As the interactions become more personal and intimate, some of the women squirm, some consider leaving, while others start challenging the director.

“You think you can edit everything, even your life!” his ex-wife, Firoozeh (Iranian multidisciplinary artist Mahin Sadri), boldly argues. A model states, “I’m not supposed to do whatever I’m told.” Another actress, looking frightened, says, “I’m afraid of that moment that you cross a line that things become ok that shouldn’t be.”

Meanwhile, the director refuses to back down, asking one auditioner about the role, “What are you willing to do to get it?” He scolds another, “This is my workplace. You can’t show up and say whatever you want.”

The dynamic of men’s insistent domination over women, in all areas of life, turns 1001 Frames into its own horror film, going beyond the mere psychological as the ending approaches.

“Are you scared of me?” the director asks one actress, who answers, “Do you want me to be scared?”

Previously known as Mehrnoush Aliaghaei, Alia based many of the incidents in 1001 Frames on real stories; she also worked closely with the actresses in developing their characters, allowing improvisation and giving the full script to only some of the women, depending on their preference. The result is a terrifying finale that morphs into a spectacularly effective coda.

The ensemble cast is remarkable, representing a wide range of ages and experience, each worthy of note: Sadri, Leili Rashidi, Mahsa Rezaei, Behafarid Ghaffarian, Fereshteh Aliyari, Maryam Arabzadeh, Aisan Ghanbari, Parastoo Ghorbani, Mahdieh Mohammadi, Dorsa Panjehband, Shayesteh Sajadi, Fatemeh Salehian, Helia Shadifar, and Avin Taffakori. They spend most of the film sitting in the chair, the camera zooming in on their face, capturing their changing, conflicted emotions as they reach difficult realizations and have impossible decisions to make.

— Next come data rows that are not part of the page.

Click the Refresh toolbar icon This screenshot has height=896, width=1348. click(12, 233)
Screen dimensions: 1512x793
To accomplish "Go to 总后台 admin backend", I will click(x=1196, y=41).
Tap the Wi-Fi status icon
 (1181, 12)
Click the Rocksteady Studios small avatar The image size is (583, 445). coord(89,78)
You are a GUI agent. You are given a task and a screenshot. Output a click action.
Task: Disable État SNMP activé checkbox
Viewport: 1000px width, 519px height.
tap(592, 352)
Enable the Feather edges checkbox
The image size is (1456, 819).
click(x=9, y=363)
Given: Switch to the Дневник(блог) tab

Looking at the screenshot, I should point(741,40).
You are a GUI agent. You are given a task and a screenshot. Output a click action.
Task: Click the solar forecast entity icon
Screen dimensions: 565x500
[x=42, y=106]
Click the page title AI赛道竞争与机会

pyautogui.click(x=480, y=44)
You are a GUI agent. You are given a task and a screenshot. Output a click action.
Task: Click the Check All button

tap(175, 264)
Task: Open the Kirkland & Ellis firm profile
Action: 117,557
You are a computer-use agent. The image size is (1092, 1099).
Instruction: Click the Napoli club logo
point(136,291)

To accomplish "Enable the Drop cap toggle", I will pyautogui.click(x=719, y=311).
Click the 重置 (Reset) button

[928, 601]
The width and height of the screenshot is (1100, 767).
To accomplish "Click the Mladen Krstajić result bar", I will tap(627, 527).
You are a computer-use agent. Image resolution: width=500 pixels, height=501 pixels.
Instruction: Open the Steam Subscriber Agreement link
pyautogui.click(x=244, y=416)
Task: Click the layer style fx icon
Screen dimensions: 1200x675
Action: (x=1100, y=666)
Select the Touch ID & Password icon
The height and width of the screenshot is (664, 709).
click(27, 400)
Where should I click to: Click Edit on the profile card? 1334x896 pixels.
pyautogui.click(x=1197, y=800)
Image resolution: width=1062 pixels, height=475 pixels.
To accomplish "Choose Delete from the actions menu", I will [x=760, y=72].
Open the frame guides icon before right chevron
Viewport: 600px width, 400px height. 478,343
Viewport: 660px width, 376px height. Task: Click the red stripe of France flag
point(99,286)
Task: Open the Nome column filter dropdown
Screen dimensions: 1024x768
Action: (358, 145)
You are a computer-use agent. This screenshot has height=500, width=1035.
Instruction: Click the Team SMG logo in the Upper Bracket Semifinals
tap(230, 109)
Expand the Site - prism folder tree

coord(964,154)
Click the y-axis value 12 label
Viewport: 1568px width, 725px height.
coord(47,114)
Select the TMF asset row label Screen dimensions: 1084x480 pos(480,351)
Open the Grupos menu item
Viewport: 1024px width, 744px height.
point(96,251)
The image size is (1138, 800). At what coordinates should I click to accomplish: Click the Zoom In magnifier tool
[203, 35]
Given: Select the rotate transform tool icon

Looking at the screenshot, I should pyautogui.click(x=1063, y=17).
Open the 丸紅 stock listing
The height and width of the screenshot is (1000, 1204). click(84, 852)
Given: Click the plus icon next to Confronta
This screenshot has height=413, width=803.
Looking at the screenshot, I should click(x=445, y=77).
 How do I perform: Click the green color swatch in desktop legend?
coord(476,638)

Aghebati, who is also the casting director and one of the film’s producers, is menacing as the director, his face never seen, as if he could be any man; he is a persuasive and controlling figure who completely understands his power and flaunts it, and perhaps not only to find the right actress for the part.

The most potent film about auditions since Takashi Miike’s 1999 ultraviolent cult classic Ôdishon, in which two men hold a fake audition in order to find a romantic partner for one of them, a tryout that doesn’t go particularly well, 1001 Nights is a haunting tale of all-too-real psychological horror, a beautifully rendered parable about misogyny with an unforgettable conclusion.

The eighteenth-century version of One Thousand and One Nights consists of such beloved, familiar tales as “Aladdin and the Wonderful Lamp,” “Ali Baba and the Forty Thieves,” and “The Seven Voyages of Sinbad the Sailor.” 1001 Frames is never so benign but all too familiar and scary, a story that Scheherazade has to keep on telling, over and over again, one frame at a time.

The May 31 and June 1 screenings will be followed by a Q&A with Alia and Aghebati. The Brooklyn Film Festival runs May 29 to June 7 at multiple venues and online; among the other films to watch out for are Walter Thompson-Hernández’s If I Go Will They Miss Me, Carlye Rubin, Katie Green, and Tina Grapenthin’s Blood & Guts, and Thales Banzai’s Tony Odyssey.